Data for this task:
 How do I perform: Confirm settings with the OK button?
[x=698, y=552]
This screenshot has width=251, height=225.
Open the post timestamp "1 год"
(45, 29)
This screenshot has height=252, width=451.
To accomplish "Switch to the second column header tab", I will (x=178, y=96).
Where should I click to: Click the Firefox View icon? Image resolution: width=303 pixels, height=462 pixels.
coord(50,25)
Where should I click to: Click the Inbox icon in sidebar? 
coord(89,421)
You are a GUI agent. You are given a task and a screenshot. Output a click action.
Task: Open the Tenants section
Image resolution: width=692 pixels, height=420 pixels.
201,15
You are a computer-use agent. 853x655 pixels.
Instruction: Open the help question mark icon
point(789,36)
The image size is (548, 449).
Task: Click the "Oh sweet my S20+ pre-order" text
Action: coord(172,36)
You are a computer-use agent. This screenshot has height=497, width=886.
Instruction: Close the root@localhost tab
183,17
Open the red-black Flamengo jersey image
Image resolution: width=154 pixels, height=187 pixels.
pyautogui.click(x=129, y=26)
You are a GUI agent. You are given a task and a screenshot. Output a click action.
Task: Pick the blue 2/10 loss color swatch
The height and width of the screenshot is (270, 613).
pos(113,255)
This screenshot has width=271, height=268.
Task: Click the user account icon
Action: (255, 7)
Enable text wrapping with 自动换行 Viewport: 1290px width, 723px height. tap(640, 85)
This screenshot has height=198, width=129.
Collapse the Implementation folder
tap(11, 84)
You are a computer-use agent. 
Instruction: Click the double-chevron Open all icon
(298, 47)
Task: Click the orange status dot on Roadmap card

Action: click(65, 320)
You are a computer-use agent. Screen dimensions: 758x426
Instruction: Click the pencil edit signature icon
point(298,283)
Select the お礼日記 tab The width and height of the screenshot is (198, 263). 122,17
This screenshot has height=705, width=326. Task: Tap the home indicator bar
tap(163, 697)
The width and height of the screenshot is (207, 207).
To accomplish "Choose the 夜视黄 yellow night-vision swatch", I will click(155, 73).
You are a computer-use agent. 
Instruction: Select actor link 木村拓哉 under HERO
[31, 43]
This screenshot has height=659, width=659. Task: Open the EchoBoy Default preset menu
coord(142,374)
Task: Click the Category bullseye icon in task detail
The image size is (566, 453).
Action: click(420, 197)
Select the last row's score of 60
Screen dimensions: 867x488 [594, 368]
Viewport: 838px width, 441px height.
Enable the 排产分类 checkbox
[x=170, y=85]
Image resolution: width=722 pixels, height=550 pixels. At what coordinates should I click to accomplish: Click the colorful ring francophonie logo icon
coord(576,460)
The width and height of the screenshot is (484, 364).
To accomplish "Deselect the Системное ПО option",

Assignment: Give back the listing above exactly as written.

Answer below:
 How do I perform: Confirm settings with the OK button?
[x=698, y=552]
This screenshot has width=251, height=225.
Open the post timestamp "1 год"
(45, 29)
This screenshot has height=252, width=451.
To accomplish "Switch to the second column header tab", I will (x=178, y=96).
Where should I click to: Click the Firefox View icon? Image resolution: width=303 pixels, height=462 pixels.
coord(50,25)
Where should I click to: Click the Inbox icon in sidebar? 
coord(89,421)
You are a GUI agent. You are given a task and a screenshot. Output a click action.
Task: Open the Tenants section
Image resolution: width=692 pixels, height=420 pixels.
201,15
You are a computer-use agent. 853x655 pixels.
Instruction: Open the help question mark icon
point(789,36)
The image size is (548, 449).
Task: Click the "Oh sweet my S20+ pre-order" text
Action: coord(172,36)
You are a computer-use agent. This screenshot has height=497, width=886.
Instruction: Close the root@localhost tab
183,17
Open the red-black Flamengo jersey image
Image resolution: width=154 pixels, height=187 pixels.
pyautogui.click(x=129, y=26)
You are a GUI agent. You are given a task and a screenshot. Output a click action.
Task: Pick the blue 2/10 loss color swatch
The height and width of the screenshot is (270, 613).
pos(113,255)
This screenshot has width=271, height=268.
Task: Click the user account icon
Action: (255, 7)
Enable text wrapping with 自动换行 Viewport: 1290px width, 723px height. tap(640, 85)
This screenshot has height=198, width=129.
Collapse the Implementation folder
tap(11, 84)
You are a computer-use agent. 
Instruction: Click the double-chevron Open all icon
(298, 47)
Task: Click the orange status dot on Roadmap card

Action: click(65, 320)
You are a computer-use agent. Screen dimensions: 758x426
Instruction: Click the pencil edit signature icon
point(298,283)
Select the お礼日記 tab The width and height of the screenshot is (198, 263). 122,17
This screenshot has height=705, width=326. Task: Tap the home indicator bar
tap(163, 697)
The width and height of the screenshot is (207, 207).
To accomplish "Choose the 夜视黄 yellow night-vision swatch", I will click(155, 73).
You are a computer-use agent. 
Instruction: Select actor link 木村拓哉 under HERO
[31, 43]
This screenshot has height=659, width=659. Task: Open the EchoBoy Default preset menu
coord(142,374)
Task: Click the Category bullseye icon in task detail
The image size is (566, 453).
Action: click(420, 197)
Select the last row's score of 60
Screen dimensions: 867x488 [594, 368]
Viewport: 838px width, 441px height.
Enable the 排产分类 checkbox
[x=170, y=85]
Image resolution: width=722 pixels, height=550 pixels. At what coordinates should I click to accomplish: Click the colorful ring francophonie logo icon
coord(576,460)
The width and height of the screenshot is (484, 364).
To accomplish "Deselect the Системное ПО option",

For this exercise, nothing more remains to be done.